It might be easier to advance well in a more scintillating, rigorous department. But there's a lot to be said for being a big fish in a little pond, for example you might find more personal attention in the little pond. And it's easier to stand out (make a big splash!).

If you want to transfer, in principle, after the sophomore isn't a bad time to do it. But check deadlines carefully.

Will you run out of courses to take at your current college? In some locations, one can take a couple of courses from a nearby more rigorous department or a larger department in the senior year. You might not be able to transfer those credits in; but that might not cause problems if you've collected enough credits at your home institution (without adding in the transfer credits) in order to graduate. If you know that the transfer credits won't be accepted, you might want to save some money by auditing when you register for the summer class(s).

It might be worthwhile to check if your college has a foreign exchange program.

Let's say you finish out the degree where you are, but don't get into the level of program you would like in the first round. In this case, it can be helpful to take some additional classes somewhere with a strong teaching record, as a non-matriculated student, to build up your knowledge and experience.

I can't swear to this in the context of a pure math programs, but in my experience with applying to a top-notch computer science department, the undergraduate institution's name didn't matter. They were looking at the transcript, essay and recommendations. I think for math, the GRE would be on that list as well. If you can get some undergraduate research experience (possibly this coming summer).

Would the delay (compared to your peers) hold you back? Not necessarily. Many people think the undergraduate degree is some kind of race.

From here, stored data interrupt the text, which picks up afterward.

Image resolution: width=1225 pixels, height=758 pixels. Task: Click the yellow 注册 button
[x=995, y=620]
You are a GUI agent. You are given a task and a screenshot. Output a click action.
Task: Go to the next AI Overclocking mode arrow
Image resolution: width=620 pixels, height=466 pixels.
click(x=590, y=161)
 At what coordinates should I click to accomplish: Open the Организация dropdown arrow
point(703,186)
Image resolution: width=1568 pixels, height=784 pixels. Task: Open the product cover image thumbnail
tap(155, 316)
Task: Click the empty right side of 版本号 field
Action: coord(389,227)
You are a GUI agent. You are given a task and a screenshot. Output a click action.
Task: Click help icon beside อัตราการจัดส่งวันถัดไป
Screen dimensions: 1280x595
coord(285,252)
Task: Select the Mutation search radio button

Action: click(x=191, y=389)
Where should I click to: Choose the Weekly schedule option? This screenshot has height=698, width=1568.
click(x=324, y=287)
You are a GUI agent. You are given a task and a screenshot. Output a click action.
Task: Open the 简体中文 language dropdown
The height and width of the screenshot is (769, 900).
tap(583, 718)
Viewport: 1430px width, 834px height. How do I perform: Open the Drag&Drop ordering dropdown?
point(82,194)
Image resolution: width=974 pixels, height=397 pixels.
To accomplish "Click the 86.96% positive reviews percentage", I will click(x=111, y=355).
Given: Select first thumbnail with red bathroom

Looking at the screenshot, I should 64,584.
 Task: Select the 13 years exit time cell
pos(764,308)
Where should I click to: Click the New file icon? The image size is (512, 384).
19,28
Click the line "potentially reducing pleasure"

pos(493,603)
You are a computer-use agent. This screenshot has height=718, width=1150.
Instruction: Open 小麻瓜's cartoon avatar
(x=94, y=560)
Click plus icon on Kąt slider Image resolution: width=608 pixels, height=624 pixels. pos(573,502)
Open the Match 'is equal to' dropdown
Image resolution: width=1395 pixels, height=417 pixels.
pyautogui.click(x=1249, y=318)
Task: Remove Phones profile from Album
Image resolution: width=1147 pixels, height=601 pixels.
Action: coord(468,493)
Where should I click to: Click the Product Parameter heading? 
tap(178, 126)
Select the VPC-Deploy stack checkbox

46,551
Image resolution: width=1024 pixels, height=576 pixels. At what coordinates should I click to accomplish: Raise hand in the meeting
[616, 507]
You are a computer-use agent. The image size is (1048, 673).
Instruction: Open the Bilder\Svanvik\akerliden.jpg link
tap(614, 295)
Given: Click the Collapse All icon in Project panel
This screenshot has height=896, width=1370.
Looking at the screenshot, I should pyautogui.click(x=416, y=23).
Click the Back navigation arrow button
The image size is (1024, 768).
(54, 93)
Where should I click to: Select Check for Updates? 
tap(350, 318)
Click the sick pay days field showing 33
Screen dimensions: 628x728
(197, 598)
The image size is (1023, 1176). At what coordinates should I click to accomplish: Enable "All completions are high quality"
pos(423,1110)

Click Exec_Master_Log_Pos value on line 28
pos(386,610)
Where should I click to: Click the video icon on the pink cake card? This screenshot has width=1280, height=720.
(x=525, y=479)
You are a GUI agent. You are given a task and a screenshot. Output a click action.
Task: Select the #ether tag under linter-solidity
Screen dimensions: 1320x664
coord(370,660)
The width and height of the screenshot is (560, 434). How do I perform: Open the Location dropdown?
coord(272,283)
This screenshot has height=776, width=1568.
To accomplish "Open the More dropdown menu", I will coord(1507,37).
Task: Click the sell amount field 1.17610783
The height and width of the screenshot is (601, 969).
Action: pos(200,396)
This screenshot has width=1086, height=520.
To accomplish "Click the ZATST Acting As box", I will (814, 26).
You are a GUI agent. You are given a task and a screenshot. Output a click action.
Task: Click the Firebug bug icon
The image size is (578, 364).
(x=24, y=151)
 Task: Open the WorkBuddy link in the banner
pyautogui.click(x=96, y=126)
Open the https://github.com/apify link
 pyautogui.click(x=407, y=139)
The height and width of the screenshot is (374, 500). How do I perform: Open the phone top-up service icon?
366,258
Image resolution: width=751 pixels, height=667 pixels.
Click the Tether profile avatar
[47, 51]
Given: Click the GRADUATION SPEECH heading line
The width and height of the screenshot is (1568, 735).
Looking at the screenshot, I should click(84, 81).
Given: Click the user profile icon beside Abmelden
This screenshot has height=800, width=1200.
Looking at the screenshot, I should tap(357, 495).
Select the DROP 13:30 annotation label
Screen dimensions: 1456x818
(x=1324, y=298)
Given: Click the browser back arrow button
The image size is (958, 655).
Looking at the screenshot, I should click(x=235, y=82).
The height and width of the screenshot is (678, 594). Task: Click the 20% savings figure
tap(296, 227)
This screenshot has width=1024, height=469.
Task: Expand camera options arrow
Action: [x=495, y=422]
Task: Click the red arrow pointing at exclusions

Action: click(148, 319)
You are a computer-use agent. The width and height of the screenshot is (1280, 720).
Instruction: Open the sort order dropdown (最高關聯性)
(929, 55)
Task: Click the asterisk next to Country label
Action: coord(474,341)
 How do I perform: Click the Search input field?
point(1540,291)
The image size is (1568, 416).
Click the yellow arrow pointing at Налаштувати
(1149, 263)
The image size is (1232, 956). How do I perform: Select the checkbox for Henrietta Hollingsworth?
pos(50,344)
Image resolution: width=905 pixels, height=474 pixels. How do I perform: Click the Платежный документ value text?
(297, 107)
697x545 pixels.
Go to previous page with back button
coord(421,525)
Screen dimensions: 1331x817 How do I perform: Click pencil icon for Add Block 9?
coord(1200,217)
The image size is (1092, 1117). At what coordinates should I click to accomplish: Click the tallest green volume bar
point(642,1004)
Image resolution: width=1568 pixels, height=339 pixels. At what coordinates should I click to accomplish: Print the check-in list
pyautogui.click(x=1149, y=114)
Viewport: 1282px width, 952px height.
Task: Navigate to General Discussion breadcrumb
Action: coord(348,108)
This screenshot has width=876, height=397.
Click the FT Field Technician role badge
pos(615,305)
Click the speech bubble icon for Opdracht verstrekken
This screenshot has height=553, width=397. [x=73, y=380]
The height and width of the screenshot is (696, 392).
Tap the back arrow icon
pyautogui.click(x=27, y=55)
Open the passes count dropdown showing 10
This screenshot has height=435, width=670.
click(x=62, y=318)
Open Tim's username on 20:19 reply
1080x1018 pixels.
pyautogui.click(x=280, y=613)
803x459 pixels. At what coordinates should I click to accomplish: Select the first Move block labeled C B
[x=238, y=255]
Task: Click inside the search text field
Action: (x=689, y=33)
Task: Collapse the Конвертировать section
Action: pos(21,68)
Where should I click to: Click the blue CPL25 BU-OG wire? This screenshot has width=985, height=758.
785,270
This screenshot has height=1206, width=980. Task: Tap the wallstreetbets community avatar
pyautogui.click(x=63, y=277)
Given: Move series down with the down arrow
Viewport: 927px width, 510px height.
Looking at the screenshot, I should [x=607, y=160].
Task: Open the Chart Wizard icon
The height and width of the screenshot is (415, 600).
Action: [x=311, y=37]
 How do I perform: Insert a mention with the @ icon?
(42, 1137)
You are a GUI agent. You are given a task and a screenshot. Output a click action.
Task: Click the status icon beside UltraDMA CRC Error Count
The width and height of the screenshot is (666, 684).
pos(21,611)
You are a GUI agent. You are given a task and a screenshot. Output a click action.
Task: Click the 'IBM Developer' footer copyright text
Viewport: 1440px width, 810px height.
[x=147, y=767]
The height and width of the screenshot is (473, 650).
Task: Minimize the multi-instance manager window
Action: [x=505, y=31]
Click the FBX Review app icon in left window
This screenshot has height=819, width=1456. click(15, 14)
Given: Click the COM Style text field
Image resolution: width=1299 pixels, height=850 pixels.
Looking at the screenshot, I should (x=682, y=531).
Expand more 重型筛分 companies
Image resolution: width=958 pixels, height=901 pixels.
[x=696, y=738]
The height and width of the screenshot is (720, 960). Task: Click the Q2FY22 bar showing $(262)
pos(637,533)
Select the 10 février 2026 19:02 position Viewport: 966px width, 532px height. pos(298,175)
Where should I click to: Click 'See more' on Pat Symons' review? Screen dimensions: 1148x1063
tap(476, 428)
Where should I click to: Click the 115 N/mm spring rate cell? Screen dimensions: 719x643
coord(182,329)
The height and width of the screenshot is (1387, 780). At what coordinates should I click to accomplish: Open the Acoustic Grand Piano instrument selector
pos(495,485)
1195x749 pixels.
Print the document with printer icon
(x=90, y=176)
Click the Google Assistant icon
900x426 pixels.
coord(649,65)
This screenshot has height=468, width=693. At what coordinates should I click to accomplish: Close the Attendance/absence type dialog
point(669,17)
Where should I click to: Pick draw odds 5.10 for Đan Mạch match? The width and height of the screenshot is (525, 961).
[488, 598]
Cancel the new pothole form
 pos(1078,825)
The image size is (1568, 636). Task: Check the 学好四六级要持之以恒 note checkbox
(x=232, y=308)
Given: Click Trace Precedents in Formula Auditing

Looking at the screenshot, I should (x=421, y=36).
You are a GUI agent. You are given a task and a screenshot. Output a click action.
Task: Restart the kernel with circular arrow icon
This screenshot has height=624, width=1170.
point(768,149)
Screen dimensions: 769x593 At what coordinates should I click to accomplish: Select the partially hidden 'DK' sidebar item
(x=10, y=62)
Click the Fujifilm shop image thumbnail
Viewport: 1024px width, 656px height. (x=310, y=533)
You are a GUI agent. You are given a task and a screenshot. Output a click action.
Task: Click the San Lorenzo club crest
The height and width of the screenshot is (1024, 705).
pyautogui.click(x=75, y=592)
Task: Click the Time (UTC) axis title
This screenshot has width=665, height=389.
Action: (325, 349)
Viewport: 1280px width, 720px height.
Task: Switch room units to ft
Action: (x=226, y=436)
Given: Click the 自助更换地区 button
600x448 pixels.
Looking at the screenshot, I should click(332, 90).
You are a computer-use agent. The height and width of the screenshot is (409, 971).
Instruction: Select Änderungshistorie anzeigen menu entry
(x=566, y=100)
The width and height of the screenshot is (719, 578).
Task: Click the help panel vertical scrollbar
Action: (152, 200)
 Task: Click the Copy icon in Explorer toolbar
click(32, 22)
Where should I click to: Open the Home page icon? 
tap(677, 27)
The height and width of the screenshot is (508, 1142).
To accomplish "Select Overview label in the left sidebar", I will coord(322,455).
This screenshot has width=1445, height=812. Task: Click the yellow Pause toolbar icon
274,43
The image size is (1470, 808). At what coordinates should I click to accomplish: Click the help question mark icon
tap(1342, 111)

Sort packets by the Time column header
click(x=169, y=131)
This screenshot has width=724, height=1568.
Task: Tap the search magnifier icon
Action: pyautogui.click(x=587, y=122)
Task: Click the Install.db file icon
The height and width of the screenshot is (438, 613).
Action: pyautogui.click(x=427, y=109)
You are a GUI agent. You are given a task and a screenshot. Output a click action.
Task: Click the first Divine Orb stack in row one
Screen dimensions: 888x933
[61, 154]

It isn't.


I'm training a 19 year old undergraduate at this time. He seems a bit insecure and hesitant because he has an average background, but he keeps up with my assignments, which are quite hard, and has learned a lot of stuff over the few months since we work together. He actually is better at what he does than many graduate students. He has the motivation and the drive and is very curious -- I'd say he's scientist material.

He has to learn one thing: how to tackle complex problems. Once you learn that thing yourself you're out there with the big boys. It's not easy, because complex problems need lots of time, but with proper advise, persistence and motivation you'll get there.

Solving complex research problems involves learning how to simplify them (e.g. divide them in subproblems), how to search for the resources necessary to find solutions to subproblems, how to ask the relevant questions, ignore irrelevant information, be organized, etc. Once you have found your own way to approach such problems, your output and originality will only be limited by how good is your approach and what resources in terms of people, time and money you can access.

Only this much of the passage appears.